▶ Try it
The records are to be repeated in full. Every line must match.

▶ Data excerpts
**********
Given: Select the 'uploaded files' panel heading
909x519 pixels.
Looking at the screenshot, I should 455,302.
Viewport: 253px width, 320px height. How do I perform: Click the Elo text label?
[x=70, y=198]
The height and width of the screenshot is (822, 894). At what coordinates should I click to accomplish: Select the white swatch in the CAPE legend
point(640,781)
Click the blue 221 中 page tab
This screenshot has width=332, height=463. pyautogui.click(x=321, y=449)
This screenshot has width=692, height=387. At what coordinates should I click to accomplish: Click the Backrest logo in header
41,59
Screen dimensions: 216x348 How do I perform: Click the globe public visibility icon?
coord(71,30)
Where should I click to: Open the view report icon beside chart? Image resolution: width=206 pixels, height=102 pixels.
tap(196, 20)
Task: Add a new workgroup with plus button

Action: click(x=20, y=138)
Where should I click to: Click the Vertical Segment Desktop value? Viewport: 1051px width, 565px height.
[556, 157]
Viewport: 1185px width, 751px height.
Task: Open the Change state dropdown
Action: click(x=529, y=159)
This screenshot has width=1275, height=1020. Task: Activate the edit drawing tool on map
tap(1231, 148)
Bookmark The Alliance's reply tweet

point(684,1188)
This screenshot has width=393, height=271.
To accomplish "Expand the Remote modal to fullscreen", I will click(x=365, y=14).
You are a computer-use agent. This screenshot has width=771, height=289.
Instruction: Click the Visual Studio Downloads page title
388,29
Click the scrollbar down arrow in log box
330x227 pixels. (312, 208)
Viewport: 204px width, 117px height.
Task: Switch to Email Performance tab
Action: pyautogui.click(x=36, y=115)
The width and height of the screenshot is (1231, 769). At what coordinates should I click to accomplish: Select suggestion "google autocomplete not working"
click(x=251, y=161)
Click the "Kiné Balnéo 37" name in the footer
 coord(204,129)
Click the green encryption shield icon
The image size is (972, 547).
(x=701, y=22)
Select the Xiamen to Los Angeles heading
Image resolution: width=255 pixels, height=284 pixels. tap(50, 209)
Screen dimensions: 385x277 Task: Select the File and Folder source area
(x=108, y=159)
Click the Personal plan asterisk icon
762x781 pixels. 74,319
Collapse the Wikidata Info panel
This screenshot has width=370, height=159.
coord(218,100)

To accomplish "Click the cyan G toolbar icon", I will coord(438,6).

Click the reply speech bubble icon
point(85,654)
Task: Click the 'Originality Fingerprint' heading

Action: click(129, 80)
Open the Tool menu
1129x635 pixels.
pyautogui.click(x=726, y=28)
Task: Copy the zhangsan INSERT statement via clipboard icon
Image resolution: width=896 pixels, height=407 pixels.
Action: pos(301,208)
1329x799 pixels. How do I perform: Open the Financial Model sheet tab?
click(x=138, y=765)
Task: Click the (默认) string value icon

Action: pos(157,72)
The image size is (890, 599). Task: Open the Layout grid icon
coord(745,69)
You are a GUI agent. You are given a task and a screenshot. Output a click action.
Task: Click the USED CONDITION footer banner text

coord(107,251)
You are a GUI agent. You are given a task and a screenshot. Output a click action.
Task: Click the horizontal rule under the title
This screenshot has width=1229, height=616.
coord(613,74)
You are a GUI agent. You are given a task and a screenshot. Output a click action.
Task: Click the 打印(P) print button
**********
▶ Task response
Given: Select the 'uploaded files' panel heading
909x519 pixels.
Looking at the screenshot, I should 455,302.
Viewport: 253px width, 320px height. How do I perform: Click the Elo text label?
[x=70, y=198]
The height and width of the screenshot is (822, 894). At what coordinates should I click to accomplish: Select the white swatch in the CAPE legend
point(640,781)
Click the blue 221 中 page tab
This screenshot has width=332, height=463. pyautogui.click(x=321, y=449)
This screenshot has width=692, height=387. At what coordinates should I click to accomplish: Click the Backrest logo in header
41,59
Screen dimensions: 216x348 How do I perform: Click the globe public visibility icon?
coord(71,30)
Where should I click to: Open the view report icon beside chart? Image resolution: width=206 pixels, height=102 pixels.
tap(196, 20)
Task: Add a new workgroup with plus button

Action: click(x=20, y=138)
Where should I click to: Click the Vertical Segment Desktop value? Viewport: 1051px width, 565px height.
[556, 157]
Viewport: 1185px width, 751px height.
Task: Open the Change state dropdown
Action: click(x=529, y=159)
This screenshot has width=1275, height=1020. Task: Activate the edit drawing tool on map
tap(1231, 148)
Bookmark The Alliance's reply tweet

point(684,1188)
This screenshot has width=393, height=271.
To accomplish "Expand the Remote modal to fullscreen", I will click(x=365, y=14).
You are a computer-use agent. This screenshot has width=771, height=289.
Instruction: Click the Visual Studio Downloads page title
388,29
Click the scrollbar down arrow in log box
330x227 pixels. (312, 208)
Viewport: 204px width, 117px height.
Task: Switch to Email Performance tab
Action: pyautogui.click(x=36, y=115)
The width and height of the screenshot is (1231, 769). At what coordinates should I click to accomplish: Select suggestion "google autocomplete not working"
click(x=251, y=161)
Click the "Kiné Balnéo 37" name in the footer
 coord(204,129)
Click the green encryption shield icon
The image size is (972, 547).
(x=701, y=22)
Select the Xiamen to Los Angeles heading
Image resolution: width=255 pixels, height=284 pixels. tap(50, 209)
Screen dimensions: 385x277 Task: Select the File and Folder source area
(x=108, y=159)
Click the Personal plan asterisk icon
762x781 pixels. 74,319
Collapse the Wikidata Info panel
This screenshot has width=370, height=159.
coord(218,100)

To accomplish "Click the cyan G toolbar icon", I will coord(438,6).

Click the reply speech bubble icon
point(85,654)
Task: Click the 'Originality Fingerprint' heading

Action: click(129, 80)
Open the Tool menu
1129x635 pixels.
pyautogui.click(x=726, y=28)
Task: Copy the zhangsan INSERT statement via clipboard icon
Image resolution: width=896 pixels, height=407 pixels.
Action: pos(301,208)
1329x799 pixels. How do I perform: Open the Financial Model sheet tab?
click(x=138, y=765)
Task: Click the (默认) string value icon

Action: pos(157,72)
The image size is (890, 599). Task: Open the Layout grid icon
coord(745,69)
You are a GUI agent. You are given a task and a screenshot. Output a click action.
Task: Click the USED CONDITION footer banner text

coord(107,251)
You are a GUI agent. You are given a task and a screenshot. Output a click action.
Task: Click the horizontal rule under the title
This screenshot has width=1229, height=616.
coord(613,74)
You are a GUI agent. You are given a task and a screenshot. Output a click action.
Task: Click the 打印(P) print button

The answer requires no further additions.